*** GIVEN RECORDS ***

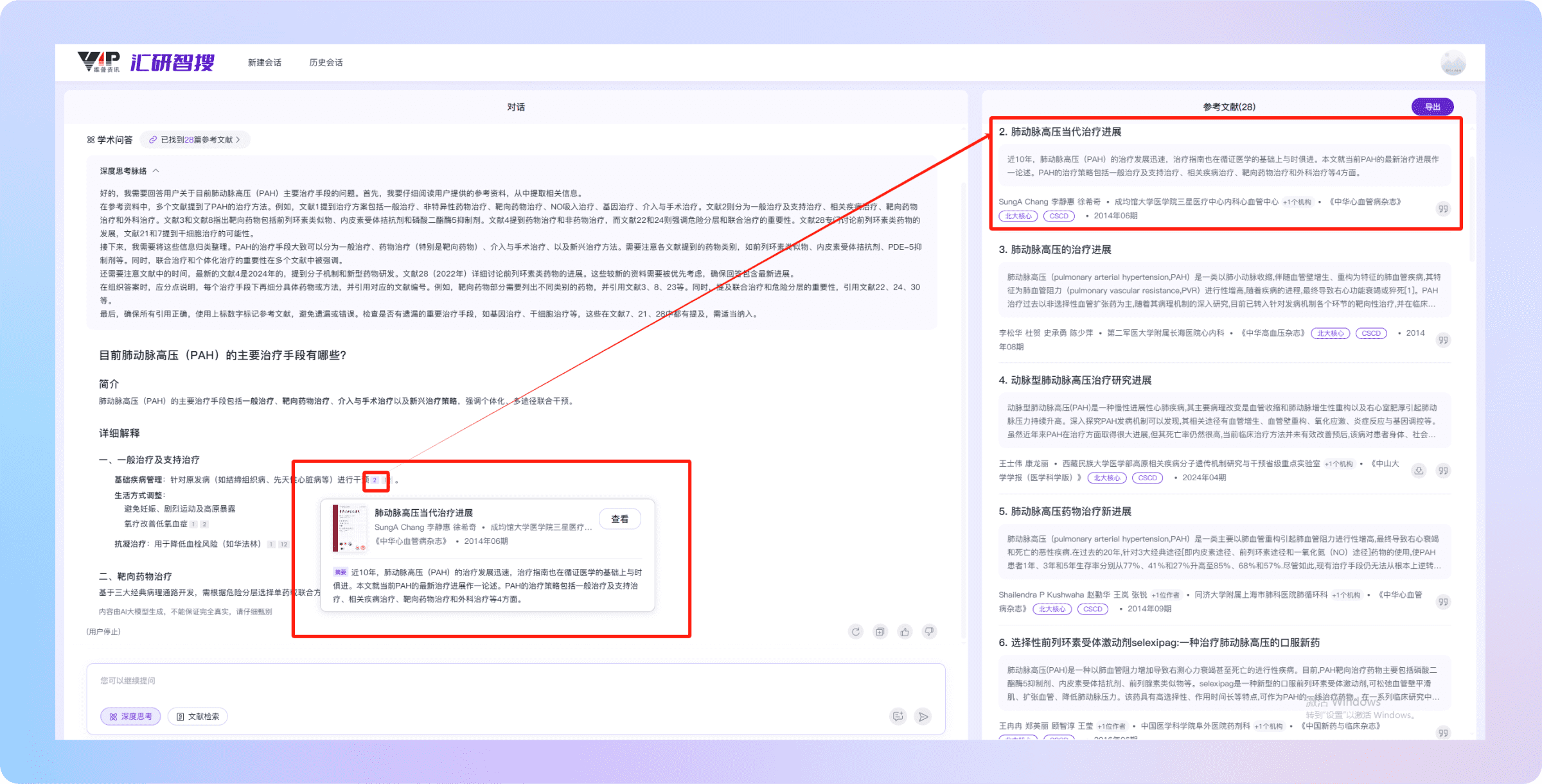This screenshot has width=1542, height=784.
Task: Click the thumbs-up icon
Action: tap(905, 632)
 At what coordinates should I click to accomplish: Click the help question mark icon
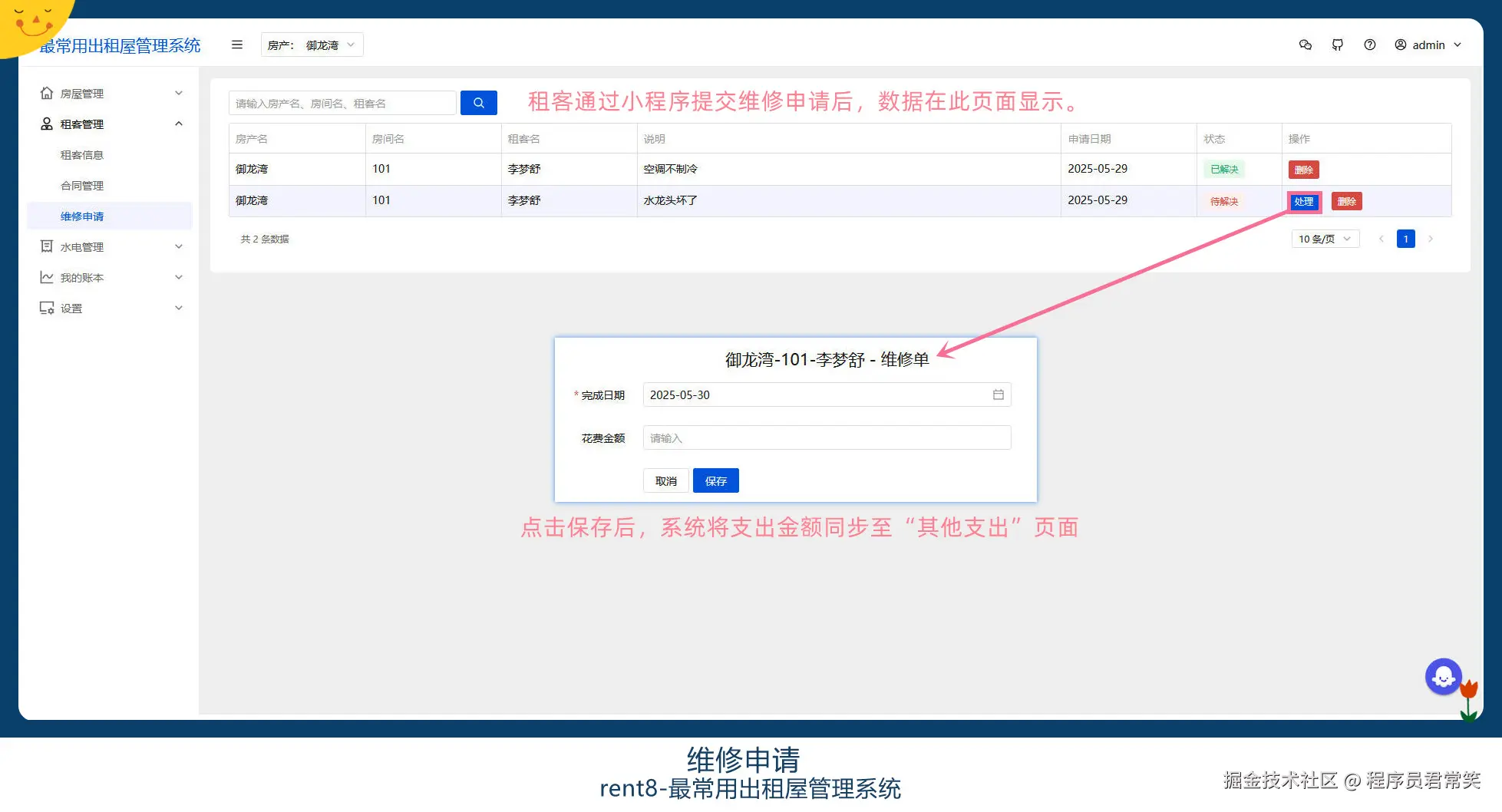(1371, 45)
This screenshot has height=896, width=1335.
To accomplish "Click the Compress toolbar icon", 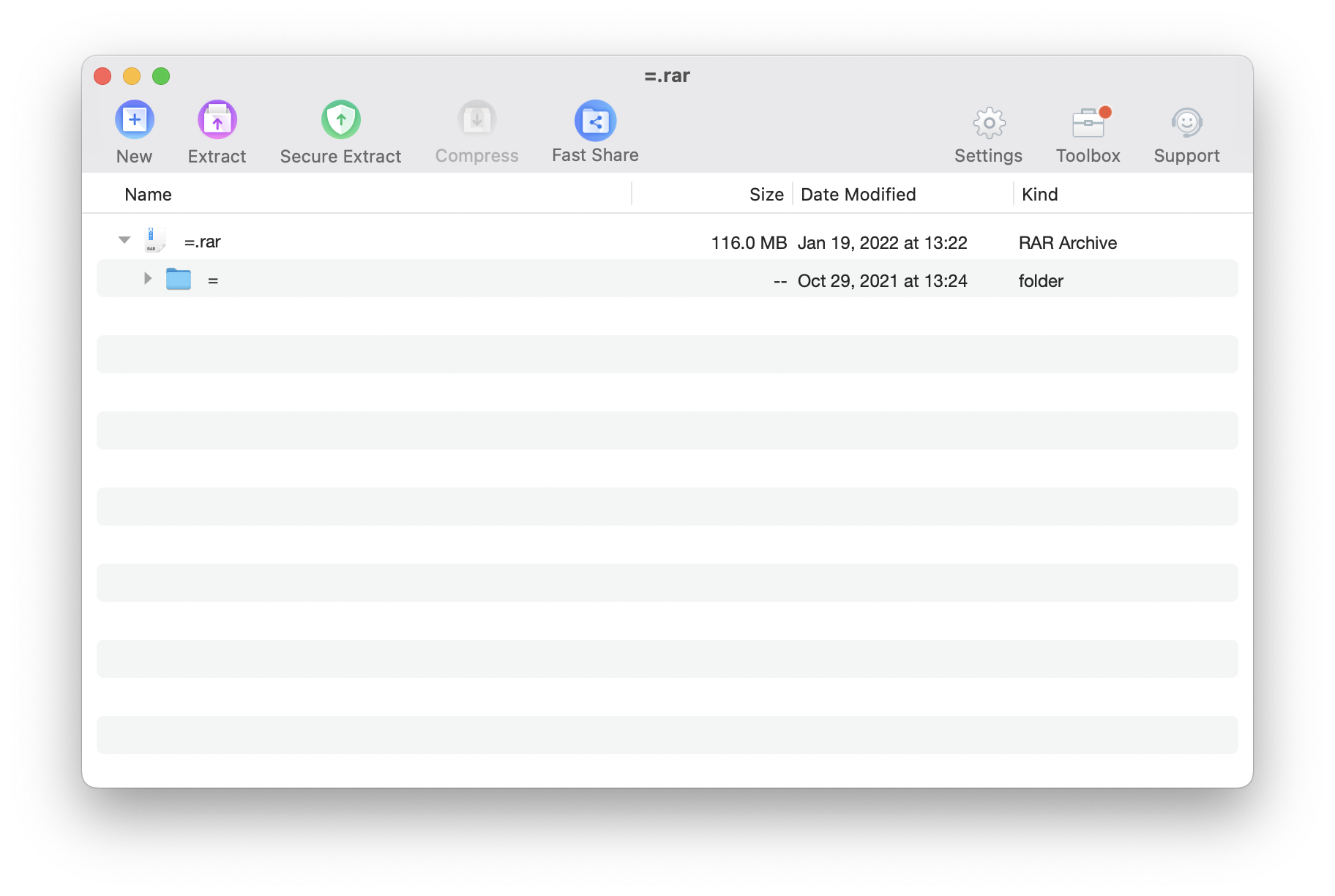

*** End of GIVEN RECORDS ***

- **WHAT TO DO**
Only one thing is required: an exact printout of the lines from the line containing "This screenshot has height=896, width=1335." through the last line of the records, pictures excluded.

- **SOLUTION**
This screenshot has height=896, width=1335.
To accomplish "Click the Compress toolbar icon", 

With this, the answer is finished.